Regia di Marina Spada vedi scheda film
La protagonista di questa pellicola è Milano, con i suoi muri sbrecciati, le sue brutture, il grigiore, gli spazi desolati, la disperazione di una vita inutile. Alcune inquadrature mi hanno ricordato i quadri di Mario Sironi, la sua ieraticità, il suo stile nella composizione delle immagini. La regista Marina Spada dirige con piglio sicuro, si permette vezzi d'autore, tagli arditi e coraggiosi, svolazzi e arzigogoli. Tutte gimmick queste che impressionano e colpiscono molto positivamente, ma ad un certo punto questi giochetti cominciano ad apparire telefonati, e sanno di stantio, come un acrobata che entra in pista con un triplo salto mortale e poi continua a ripeterlo fino alla fine del suo numero.
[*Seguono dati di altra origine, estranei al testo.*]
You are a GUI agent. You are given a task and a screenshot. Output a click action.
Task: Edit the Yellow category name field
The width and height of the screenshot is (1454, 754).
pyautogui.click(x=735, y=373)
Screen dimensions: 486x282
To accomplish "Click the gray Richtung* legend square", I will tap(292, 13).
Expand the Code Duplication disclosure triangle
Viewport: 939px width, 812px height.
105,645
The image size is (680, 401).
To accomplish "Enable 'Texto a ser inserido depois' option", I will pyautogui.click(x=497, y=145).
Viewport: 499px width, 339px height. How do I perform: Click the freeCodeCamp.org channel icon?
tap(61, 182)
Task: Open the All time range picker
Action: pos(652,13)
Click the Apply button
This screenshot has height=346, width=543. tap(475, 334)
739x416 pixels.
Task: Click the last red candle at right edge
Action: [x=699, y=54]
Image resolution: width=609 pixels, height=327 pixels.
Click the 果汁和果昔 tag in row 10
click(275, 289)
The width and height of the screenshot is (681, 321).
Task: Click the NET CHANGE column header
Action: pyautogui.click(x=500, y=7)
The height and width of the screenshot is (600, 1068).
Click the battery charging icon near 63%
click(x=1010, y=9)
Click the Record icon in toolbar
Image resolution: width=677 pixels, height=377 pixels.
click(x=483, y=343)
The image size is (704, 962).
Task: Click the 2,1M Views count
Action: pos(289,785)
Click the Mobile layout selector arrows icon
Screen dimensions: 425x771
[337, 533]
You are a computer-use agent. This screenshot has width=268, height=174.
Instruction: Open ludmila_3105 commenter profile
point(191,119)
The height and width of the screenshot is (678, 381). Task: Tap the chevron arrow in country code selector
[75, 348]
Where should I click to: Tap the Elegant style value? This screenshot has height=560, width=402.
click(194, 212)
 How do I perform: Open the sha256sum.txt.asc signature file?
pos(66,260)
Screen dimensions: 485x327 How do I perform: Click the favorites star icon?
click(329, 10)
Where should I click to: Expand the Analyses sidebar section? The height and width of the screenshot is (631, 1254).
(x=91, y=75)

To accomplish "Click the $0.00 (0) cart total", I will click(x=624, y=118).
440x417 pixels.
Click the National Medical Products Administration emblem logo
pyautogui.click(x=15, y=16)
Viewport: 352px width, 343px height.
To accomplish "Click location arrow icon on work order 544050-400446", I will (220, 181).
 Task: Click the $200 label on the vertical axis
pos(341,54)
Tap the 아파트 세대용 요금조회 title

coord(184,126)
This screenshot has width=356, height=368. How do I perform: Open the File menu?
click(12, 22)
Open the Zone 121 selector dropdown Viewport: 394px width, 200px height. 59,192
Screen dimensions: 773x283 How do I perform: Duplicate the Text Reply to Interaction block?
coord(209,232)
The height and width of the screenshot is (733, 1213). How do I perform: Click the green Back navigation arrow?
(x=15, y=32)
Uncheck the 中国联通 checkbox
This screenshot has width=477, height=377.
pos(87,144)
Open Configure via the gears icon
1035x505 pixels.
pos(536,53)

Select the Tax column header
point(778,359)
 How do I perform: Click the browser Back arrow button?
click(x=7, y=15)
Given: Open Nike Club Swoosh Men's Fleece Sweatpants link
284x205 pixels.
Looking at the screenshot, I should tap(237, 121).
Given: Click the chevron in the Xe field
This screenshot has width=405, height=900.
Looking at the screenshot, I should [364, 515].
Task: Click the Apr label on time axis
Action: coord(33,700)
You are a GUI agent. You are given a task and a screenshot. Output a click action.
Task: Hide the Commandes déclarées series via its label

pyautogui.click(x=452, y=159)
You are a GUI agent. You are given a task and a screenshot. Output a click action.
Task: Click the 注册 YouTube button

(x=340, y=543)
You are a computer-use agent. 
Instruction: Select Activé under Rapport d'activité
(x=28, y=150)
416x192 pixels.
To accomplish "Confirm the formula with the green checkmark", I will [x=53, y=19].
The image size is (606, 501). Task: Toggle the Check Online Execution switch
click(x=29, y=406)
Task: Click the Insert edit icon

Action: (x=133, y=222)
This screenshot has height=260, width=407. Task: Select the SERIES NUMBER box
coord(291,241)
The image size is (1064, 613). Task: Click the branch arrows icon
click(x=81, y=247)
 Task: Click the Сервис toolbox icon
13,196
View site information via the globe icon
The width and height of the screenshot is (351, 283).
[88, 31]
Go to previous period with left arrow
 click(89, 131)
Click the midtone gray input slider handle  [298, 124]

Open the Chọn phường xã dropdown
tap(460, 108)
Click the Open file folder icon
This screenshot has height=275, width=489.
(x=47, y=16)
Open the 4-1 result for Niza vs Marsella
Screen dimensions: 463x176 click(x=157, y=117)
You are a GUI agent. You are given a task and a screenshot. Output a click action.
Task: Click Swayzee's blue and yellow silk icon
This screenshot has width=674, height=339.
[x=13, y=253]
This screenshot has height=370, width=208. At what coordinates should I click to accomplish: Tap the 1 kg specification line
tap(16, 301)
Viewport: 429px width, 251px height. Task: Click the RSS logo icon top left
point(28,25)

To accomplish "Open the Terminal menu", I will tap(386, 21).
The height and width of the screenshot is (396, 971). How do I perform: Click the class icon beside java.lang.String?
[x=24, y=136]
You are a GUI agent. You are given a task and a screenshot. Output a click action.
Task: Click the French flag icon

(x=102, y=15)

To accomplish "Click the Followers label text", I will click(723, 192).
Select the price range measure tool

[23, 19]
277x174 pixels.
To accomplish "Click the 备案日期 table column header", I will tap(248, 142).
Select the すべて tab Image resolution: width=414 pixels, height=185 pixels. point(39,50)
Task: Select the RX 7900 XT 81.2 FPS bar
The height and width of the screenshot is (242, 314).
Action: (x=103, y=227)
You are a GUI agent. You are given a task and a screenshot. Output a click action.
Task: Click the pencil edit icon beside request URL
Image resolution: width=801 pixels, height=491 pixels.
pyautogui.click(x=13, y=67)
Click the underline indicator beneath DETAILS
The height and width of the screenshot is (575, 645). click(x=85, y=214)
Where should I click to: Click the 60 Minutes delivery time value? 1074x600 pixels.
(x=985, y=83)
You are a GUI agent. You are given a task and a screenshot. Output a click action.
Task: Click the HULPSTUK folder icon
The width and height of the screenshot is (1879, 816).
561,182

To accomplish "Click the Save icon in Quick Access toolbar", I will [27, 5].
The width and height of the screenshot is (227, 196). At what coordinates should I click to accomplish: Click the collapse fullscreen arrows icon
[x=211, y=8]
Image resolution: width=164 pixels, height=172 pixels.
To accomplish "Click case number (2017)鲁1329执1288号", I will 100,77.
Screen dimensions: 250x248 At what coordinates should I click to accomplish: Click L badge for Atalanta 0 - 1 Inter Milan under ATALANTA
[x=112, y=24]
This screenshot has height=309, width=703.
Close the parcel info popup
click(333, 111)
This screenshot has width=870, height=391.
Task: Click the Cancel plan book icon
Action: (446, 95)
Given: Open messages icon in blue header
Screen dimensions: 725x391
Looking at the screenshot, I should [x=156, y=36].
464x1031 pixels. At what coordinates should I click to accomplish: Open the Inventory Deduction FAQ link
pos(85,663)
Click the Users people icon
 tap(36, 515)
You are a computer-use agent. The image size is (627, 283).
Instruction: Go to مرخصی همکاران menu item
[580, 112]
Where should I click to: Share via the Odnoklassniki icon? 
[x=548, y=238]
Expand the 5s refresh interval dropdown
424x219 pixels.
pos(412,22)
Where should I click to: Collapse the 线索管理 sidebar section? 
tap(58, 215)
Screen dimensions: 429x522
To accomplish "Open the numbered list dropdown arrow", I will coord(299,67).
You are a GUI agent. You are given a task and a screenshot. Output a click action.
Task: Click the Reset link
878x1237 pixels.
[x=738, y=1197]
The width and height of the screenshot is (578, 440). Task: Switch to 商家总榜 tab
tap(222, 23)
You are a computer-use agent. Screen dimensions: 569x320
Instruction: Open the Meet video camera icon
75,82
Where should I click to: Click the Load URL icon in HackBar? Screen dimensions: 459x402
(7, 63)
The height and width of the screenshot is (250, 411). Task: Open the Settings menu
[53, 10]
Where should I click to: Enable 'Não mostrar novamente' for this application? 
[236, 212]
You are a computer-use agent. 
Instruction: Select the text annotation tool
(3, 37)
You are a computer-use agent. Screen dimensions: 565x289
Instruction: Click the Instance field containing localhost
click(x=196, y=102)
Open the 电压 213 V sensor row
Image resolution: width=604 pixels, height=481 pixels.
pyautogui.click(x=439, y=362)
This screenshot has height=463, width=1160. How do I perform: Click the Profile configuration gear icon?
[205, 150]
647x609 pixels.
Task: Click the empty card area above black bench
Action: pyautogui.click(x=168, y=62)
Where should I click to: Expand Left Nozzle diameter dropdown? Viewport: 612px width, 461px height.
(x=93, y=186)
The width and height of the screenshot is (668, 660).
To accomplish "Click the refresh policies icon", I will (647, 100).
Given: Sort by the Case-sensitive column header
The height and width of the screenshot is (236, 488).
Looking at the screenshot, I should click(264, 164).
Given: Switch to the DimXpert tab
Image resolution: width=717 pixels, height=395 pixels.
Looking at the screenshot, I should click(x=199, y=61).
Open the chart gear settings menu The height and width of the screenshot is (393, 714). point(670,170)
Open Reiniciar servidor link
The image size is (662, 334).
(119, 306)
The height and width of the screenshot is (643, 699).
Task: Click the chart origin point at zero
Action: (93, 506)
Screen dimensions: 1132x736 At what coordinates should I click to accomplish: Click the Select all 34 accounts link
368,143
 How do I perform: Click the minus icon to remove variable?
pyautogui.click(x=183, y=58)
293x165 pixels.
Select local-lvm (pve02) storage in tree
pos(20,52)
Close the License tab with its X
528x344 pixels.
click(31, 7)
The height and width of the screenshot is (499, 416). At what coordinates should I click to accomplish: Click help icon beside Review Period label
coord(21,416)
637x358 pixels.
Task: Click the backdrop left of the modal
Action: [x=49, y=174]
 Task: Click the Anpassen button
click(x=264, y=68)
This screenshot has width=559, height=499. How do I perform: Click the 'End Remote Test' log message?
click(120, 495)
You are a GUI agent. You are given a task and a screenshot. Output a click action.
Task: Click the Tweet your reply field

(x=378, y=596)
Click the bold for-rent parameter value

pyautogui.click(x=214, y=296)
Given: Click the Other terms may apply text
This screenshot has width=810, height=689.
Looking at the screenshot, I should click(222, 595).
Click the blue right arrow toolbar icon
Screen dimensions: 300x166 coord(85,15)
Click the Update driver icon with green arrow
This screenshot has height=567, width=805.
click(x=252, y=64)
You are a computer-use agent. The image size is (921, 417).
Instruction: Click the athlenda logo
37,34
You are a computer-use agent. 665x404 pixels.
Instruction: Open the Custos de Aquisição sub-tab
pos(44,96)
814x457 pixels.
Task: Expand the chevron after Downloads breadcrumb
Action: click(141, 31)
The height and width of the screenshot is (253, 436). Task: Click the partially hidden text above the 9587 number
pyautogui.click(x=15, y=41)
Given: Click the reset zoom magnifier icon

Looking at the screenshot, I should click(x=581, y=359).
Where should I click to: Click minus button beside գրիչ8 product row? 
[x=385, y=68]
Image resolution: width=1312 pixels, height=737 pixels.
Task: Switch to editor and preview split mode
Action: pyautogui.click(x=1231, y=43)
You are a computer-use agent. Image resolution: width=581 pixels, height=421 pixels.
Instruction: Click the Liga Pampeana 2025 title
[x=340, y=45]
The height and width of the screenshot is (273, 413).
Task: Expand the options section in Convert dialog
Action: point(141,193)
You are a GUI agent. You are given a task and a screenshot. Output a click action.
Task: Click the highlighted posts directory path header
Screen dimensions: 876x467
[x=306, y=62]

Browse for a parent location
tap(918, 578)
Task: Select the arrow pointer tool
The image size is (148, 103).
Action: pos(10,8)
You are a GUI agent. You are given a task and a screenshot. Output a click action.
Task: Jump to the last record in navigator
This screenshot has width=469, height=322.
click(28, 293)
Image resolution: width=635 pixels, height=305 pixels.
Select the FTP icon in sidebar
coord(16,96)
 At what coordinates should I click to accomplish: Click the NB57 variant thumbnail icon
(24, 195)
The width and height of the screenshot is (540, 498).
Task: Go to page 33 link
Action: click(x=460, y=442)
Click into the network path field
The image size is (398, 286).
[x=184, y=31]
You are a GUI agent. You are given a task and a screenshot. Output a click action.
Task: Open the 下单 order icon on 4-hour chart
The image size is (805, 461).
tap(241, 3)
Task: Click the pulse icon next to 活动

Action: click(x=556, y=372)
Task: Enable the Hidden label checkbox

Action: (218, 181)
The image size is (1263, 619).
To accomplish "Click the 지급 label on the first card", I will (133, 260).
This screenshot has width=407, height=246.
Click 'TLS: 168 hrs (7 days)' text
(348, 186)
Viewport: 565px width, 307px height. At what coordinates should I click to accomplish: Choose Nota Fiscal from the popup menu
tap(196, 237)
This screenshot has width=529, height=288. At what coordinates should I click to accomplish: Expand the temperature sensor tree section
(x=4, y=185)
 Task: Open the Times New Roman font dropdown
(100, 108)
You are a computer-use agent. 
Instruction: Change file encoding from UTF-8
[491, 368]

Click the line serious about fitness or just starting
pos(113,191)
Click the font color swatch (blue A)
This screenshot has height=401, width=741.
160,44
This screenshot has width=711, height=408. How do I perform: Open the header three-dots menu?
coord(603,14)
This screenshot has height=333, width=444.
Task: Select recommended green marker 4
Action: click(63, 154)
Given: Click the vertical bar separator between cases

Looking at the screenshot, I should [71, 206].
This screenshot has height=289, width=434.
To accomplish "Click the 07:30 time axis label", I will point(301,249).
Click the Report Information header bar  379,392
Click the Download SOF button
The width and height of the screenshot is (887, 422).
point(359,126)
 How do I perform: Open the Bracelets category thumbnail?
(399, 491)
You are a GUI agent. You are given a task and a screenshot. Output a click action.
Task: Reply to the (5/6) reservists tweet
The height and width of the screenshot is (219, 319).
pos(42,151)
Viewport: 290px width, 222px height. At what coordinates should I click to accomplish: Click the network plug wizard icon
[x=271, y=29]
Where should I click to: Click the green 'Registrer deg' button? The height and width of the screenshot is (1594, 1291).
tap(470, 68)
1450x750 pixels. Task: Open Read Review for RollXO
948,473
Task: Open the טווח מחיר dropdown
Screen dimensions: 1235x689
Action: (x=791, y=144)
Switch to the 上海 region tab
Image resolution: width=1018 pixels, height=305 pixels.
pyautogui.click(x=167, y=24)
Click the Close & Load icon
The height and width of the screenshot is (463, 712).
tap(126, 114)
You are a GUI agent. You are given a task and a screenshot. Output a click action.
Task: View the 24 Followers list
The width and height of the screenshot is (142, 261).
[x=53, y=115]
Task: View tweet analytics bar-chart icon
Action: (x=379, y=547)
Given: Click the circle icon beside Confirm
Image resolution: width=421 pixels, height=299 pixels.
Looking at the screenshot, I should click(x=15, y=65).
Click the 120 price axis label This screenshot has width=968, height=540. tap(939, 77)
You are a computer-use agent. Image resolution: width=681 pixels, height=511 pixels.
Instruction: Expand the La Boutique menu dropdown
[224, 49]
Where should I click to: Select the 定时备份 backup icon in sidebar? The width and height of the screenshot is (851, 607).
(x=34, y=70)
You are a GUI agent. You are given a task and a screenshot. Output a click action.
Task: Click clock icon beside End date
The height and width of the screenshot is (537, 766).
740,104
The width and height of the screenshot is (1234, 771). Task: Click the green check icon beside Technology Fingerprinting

La Spada inoltre sceglie la via più comoda, non si assume alcuna responsabilità nei confronti dello spettatore, semina dubbi e non li risolve, e confeziona un finale che più facile di così (per lei) non si può.
Il cast è buono, Anita Kravos è asciutta e gradevole, mentre a Karolina Dafne Porcari viene chiesto solo di troneggiare con la sua statuaria bellezza. Gli uomini sono figure marginali, inutili fuchi che fungono solo da contorno.
La nota più dolente del film è la presenza nella colonna sonora di una canzone di Laura Pausini.
Il titolo del film è preso da una poesia di Anna Achmatova:
come vuole la carne separarsi dall’anima,
In conclusione, il film è degno di attenzione e apprezzabile soprattutto da un punto di vista formale, ma con maggiore rigore ed impegno nella scrittura il risultato sarebbe stato decisamente migliore.